● AIM OF THE TASK
Retype exactly the lines from the line with "Tổng hợp link" to the end of the data, keeping both boundary lines.

====================

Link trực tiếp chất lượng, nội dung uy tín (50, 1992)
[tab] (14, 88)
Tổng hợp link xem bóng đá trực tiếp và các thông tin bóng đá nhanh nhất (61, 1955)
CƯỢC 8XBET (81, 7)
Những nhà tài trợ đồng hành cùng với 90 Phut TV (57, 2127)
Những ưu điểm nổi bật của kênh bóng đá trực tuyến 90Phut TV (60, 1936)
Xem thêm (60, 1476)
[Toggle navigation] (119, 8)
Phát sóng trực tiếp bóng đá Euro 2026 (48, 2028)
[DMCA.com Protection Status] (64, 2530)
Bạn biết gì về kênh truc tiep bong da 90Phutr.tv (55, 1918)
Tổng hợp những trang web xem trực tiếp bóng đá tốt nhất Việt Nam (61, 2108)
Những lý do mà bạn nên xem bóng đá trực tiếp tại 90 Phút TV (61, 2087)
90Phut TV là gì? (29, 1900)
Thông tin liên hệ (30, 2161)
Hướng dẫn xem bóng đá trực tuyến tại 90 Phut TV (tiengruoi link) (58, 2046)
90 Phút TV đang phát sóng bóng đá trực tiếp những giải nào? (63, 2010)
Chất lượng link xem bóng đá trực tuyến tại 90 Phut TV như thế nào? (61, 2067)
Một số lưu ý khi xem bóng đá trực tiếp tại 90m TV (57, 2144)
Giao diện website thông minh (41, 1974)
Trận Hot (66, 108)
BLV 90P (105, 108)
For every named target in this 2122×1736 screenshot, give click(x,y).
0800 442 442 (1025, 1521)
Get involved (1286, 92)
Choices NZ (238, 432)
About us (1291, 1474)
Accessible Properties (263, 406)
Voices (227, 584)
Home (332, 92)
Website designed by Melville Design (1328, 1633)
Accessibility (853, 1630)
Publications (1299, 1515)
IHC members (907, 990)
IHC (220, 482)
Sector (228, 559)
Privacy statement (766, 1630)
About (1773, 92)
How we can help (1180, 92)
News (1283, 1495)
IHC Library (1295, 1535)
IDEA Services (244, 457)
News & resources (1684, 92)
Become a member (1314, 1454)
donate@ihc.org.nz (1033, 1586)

====================

● SOLVED EXERCISE
Tổng hợp link xem bóng đá trực tiếp và các thông tin bóng đá nhanh nhất (61, 1955)
CƯỢC 8XBET (81, 7)
Những nhà tài trợ đồng hành cùng với 90 Phut TV (57, 2127)
Những ưu điểm nổi bật của kênh bóng đá trực tuyến 90Phut TV (60, 1936)
Xem thêm (60, 1476)
[Toggle navigation] (119, 8)
Phát sóng trực tiếp bóng đá Euro 2026 (48, 2028)
[DMCA.com Protection Status] (64, 2530)
Bạn biết gì về kênh truc tiep bong da 90Phutr.tv (55, 1918)
Tổng hợp những trang web xem trực tiếp bóng đá tốt nhất Việt Nam (61, 2108)
Những lý do mà bạn nên xem bóng đá trực tiếp tại 90 Phút TV (61, 2087)
90Phut TV là gì? (29, 1900)
Thông tin liên hệ (30, 2161)
Hướng dẫn xem bóng đá trực tuyến tại 90 Phut TV (tiengruoi link) (58, 2046)
90 Phút TV đang phát sóng bóng đá trực tiếp những giải nào? (63, 2010)
Chất lượng link xem bóng đá trực tuyến tại 90 Phut TV như thế nào? (61, 2067)
Một số lưu ý khi xem bóng đá trực tiếp tại 90m TV (57, 2144)
Giao diện website thông minh (41, 1974)
Trận Hot (66, 108)
BLV 90P (105, 108)
For every named target in this 2122×1736 screenshot, give click(x,y).
0800 442 442 (1025, 1521)
Get involved (1286, 92)
Choices NZ (238, 432)
About us (1291, 1474)
Accessible Properties (263, 406)
Voices (227, 584)
Home (332, 92)
Website designed by Melville Design (1328, 1633)
Accessibility (853, 1630)
Publications (1299, 1515)
IHC members (907, 990)
IHC (220, 482)
Sector (228, 559)
Privacy statement (766, 1630)
About (1773, 92)
How we can help (1180, 92)
News (1283, 1495)
IHC Library (1295, 1535)
IDEA Services (244, 457)
News & resources (1684, 92)
Become a member (1314, 1454)
donate@ihc.org.nz (1033, 1586)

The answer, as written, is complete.